Les premiers qui ont entrepris la critique de la doctrine utilitaire ne l’ont guère pu voir que sous les deux aspects qu’elle avait offerts successivement dans la politique de Hobbes, anarchie au début et despotisme à la fin, guerre de tous contre tous et domination d’un seul sur tous ; mais de nos jours un mouvement nouveau entraîne la philosophie anglaise vers des régions supérieures[1]. Comme les autres grandes écoles contemporaines, l’école utilitaire veut s’élever au-dessus de l’anarchie et du despotisme.

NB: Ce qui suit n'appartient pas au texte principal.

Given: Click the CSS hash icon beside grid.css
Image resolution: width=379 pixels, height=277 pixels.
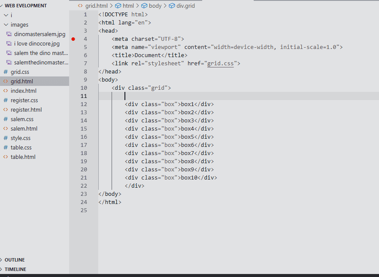Looking at the screenshot, I should 6,72.
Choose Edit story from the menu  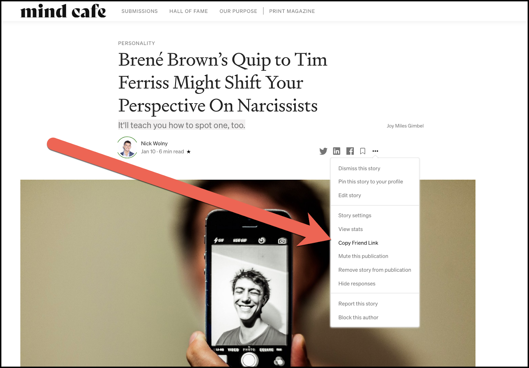pos(349,195)
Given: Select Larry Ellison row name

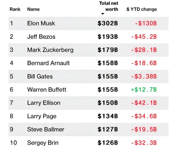Looking at the screenshot, I should (x=44, y=103).
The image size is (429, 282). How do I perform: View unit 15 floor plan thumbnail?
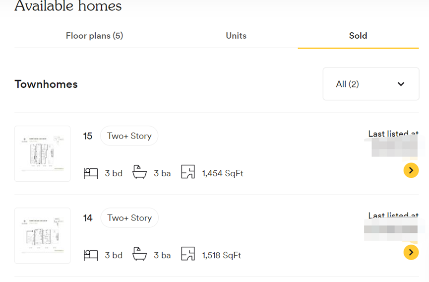pos(43,153)
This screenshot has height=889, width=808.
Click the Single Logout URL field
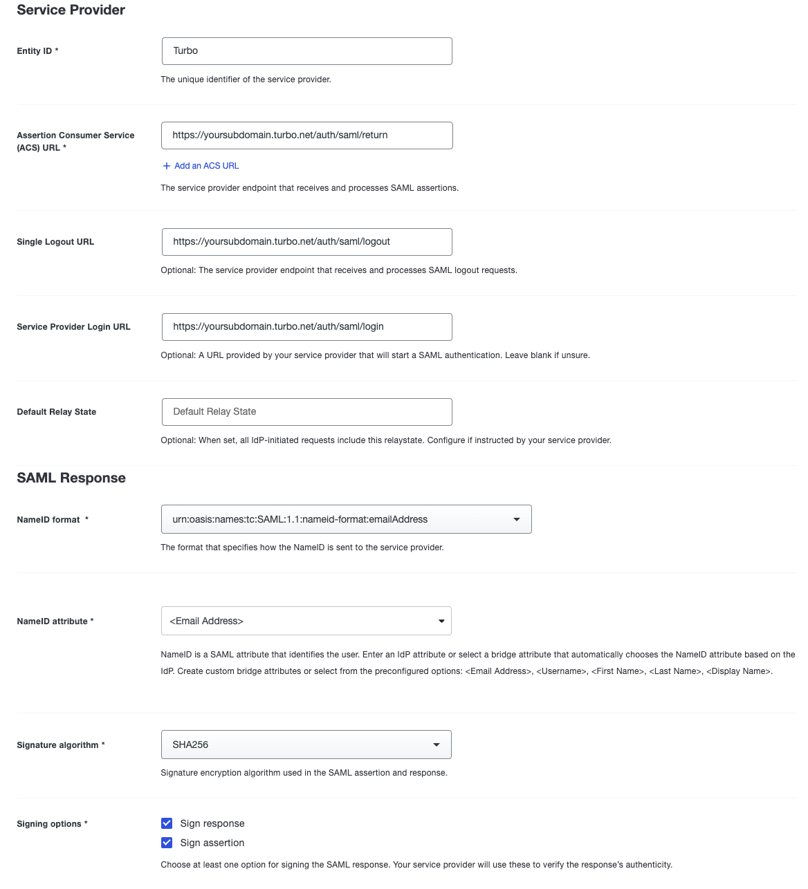[x=306, y=241]
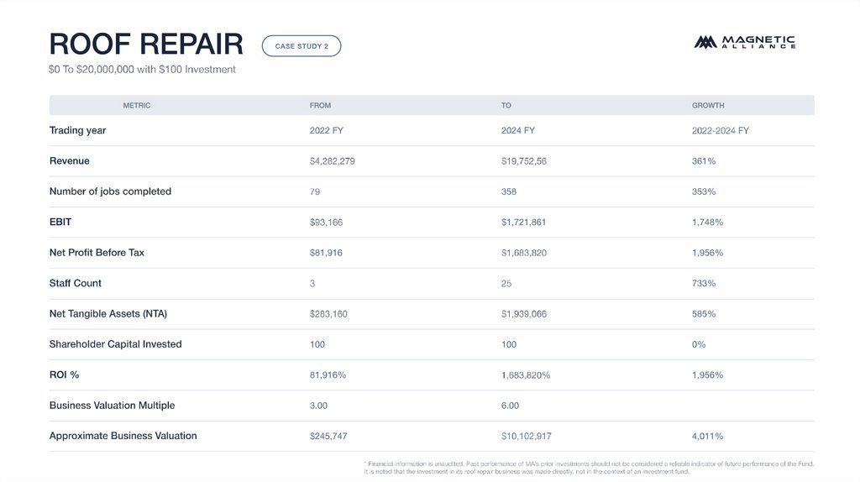
Task: Click the $10,102,917 valuation figure
Action: 527,437
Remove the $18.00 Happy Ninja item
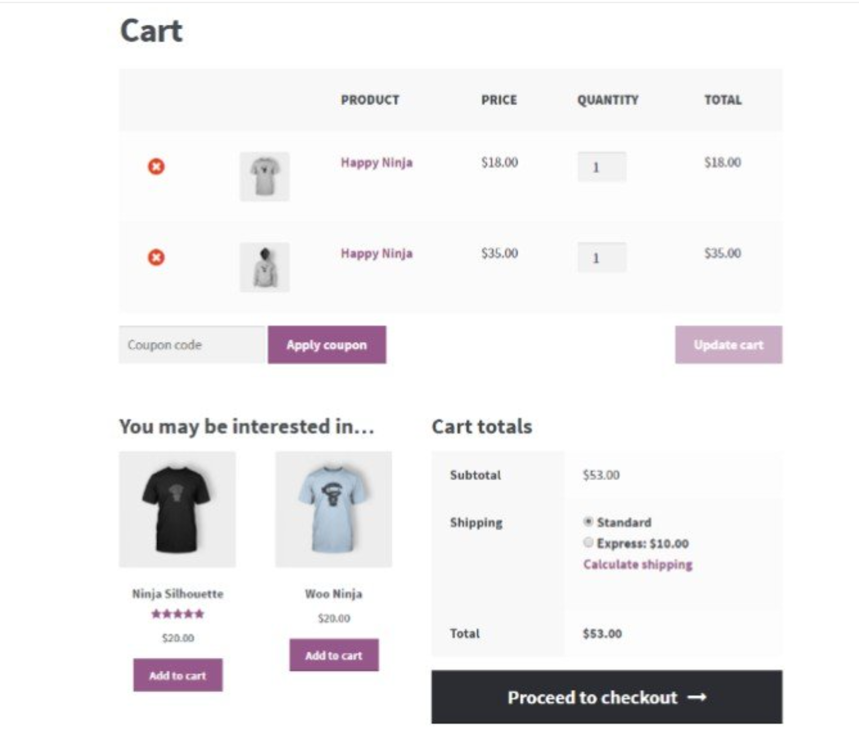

Par toutes les voies, même les plus opposées, la pensée moderne tend à un libéralisme final. La liberté, il est vrai, se voit si souvent menacée dans son progrès, qu’elle n’a point trop de tous les argumens pour se soutenir ; encore mieux vaudrait-il être libéral en vue de l’intérêt, ou même en vue de la puissance, que de méconnaître le prix de la liberté. Recueillons donc tout d’abord, puisque les Anglais nous apprennent à ne rien perdre, et réduisons en système les principales raisons que l’école utilitaire peut fournir en faveur de la cause commune.

Le but proposé par l’école anglaise à la philosophie du droit et à

  1. De nos jours aussi la critique de l’école anglaise a dû se renouveler et a été perfectionnée, notamment par M. Wiart dans ses Principes de la morale considérée comme science (1862), par M. Renouvier dans sa Science de la morale (1869), par M. Janet dans sa Morale (1873), enfin par les travaux sortis d’un brillant concours sur la Morale utilitaire (1874). Nous devons le dire en toute justice, dans les pages qui vont suivre, principalement dans celles qui concernent M. Spencer et l’influence de la réflexion sur la sympathie, nous nous sommes plus d’une fois inspiré d’un de ces travaux encore inédit, mais destiné à une publication prochaine, œuvre d’un très jeune professeur a réservé à un bel avenir d’écrivain philosophe. » (Voyez les Comptes-rendus de l’Académie des Sciences morales et politiques, octobre 1874.)